To verify the consistent performance of our proposed method in estimating portion sizes amidst natural body movements during meals, we assessed images captured from various viewing angles within identical scenarios. Our findings suggest that key features related to portion size, especially FRR, maintained consistency across different frames, which can be seen in the first and last row of Supplementary Fig. 1a. This consistency indicates that our method is robust in handling video footage with reasonable body movements. We also observed a significant difference in FRR between the second image in scenario 2 and the others, due to the food container being poorly captured, leading to overestimation of the portion size. This highlights the importance of using data pre-processing techniques in monitoring nutritional intake through passive methods. Another interesting finding is that when we compare the value of PAR in the first row of images with those in last row, we found that the former one is smaller. This is because the images in the first row were captured by a camera tilted downwards (i.e. similar to a top-down view). To further evaluate the performance of PAR, we performed an ablation study to classify whether the image was captured by eButton or AIM using PAR as the only feature (i.e. the images captured by AIM were tilted downwards, while the images captured by eButton were not). We trained a MLP classifier for this specific task and the final testing accuracy can achieve up to 98.5%. This shows a promising preliminary result on the challenging problem of estimating relative viewing angles of the cameras from images captured in the wild without relying on any deep learning-based approaches. These results unveil the potential of using the feature PAR (i.e. the aspect ratio of the food containers) to infer the viewing angles of wearable cameras, which in turn provide valuable insights into how to handle images captured with unseen positions.
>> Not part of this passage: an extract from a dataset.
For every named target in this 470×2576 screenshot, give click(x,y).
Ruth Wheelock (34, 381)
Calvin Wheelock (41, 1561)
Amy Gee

Portion size estimation module refers to a network which is implemented by a stacking ensemble Machine Learning (ML) method by combining a Multi-Layer Perceptron (MLP) neural network with Random Forest (RF) and Extra Trees (ET) regressors. The module takes the designed features as input and outputs the estimated portion size, i.e. the output of EgoDiet:PortionNet is in grams since the ground truth weight (g) of a food item is easier to obtain than its actual volume (cm3). Several ML methods are also evaluated using the designed features to see whether these features also perform well in different ML models.

After the feature extraction phase, EgoDiet:PortionNet is employed to estimate the portion sizes of food items using the extracted features. The portion size estimations are then compared to WFRs, which serve as the ground truth. Following prior works, k-fold cross-validation (k = 15) was first used to examine EgoDiet:PortionNet. Figure 4b shows the accuracy of models that incorporate Machine Learning (ML)-based regressors, each trained with a combination of the proposed features pertinent to portion size estimation. The incremental addition of features results in improved accuracy for most ML-based regressors, underscoring the positive contribution of each feature to the accuracy of the final portion size estimation. Furthermore, we calculate the MAE of the portion size estimations to assess its performance. Distinct from previous studies that have utilised food volume error as the metric for evaluation5,25, this work adopts food weight error, expressed in grams, as a more intuitive metric for dietitians and a potentially more relevant measure for dietary assessments. Our models, when equipped with the full features, exhibit enhanced performance across most of ML-based regressors. Notably, the ensemble method emerges as the most proficient, achieving a MAE of 33.8 g. The performance of other ML models is shown in Table 3 for a detailed comparison. In Table 3, apart from feature inclusion studies, ablation studies demonstrate the impact of excluding specific features. The absence of FRR, FT/AWR, and VC corresponds to the evaluation of the segmentation module, food identification, and 3D reconstruction module, respectively. These studies aim to delineate the contribution of individual components to the overall performance of the system.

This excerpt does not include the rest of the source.